SIRT1 and FOXO1 inhibitors attenuated the function of UB. (A and B) Western blot was performed to detect the protein levels of SIRT1, FOXO1, and Ac‐FOXO1 in BV2 cells treated with LPS or UB. (C and D) Experimental flow diagram and CCK8 assay of HT22 cells after incubating with conditional medium from BV2 cells. (E and F) Live and dead cell double staining assay of HT22 cells.
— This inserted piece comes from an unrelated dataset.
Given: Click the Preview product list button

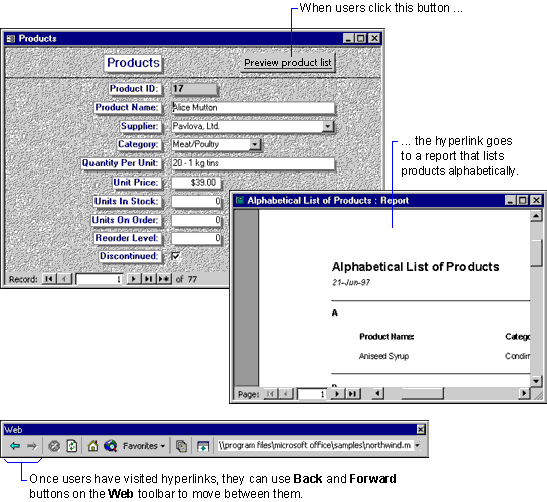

Scale bar, 100 μm. (G) Western blot was performed to detect the protein levels of Bax and Bcl‐2. n = 3 per group. ^# p < 0.05, ^## p < 0.01, ^### p < 0.001 versus the control groups.

FIGURE 10

Knockdown SIRT1 in the hippocampus antagonized the antidepressant effects of UB. (A) Schematic diagram of virus injection and depression‐related behavior tests. (B) The mRNA levels of SIRT1 in the hippocampus. (C) SPT, FST, and locomotor tests. (D) Immunofluorescence test of Iba1 in the hippocampus. Scale bar, 100 μm. n = 4–8 per group. ^# p < 0.05, ^## p < 0.01, ^### p < 0.001 versus the GFP + LPS + Vehicle or shSIRT1 + LPS + UB group.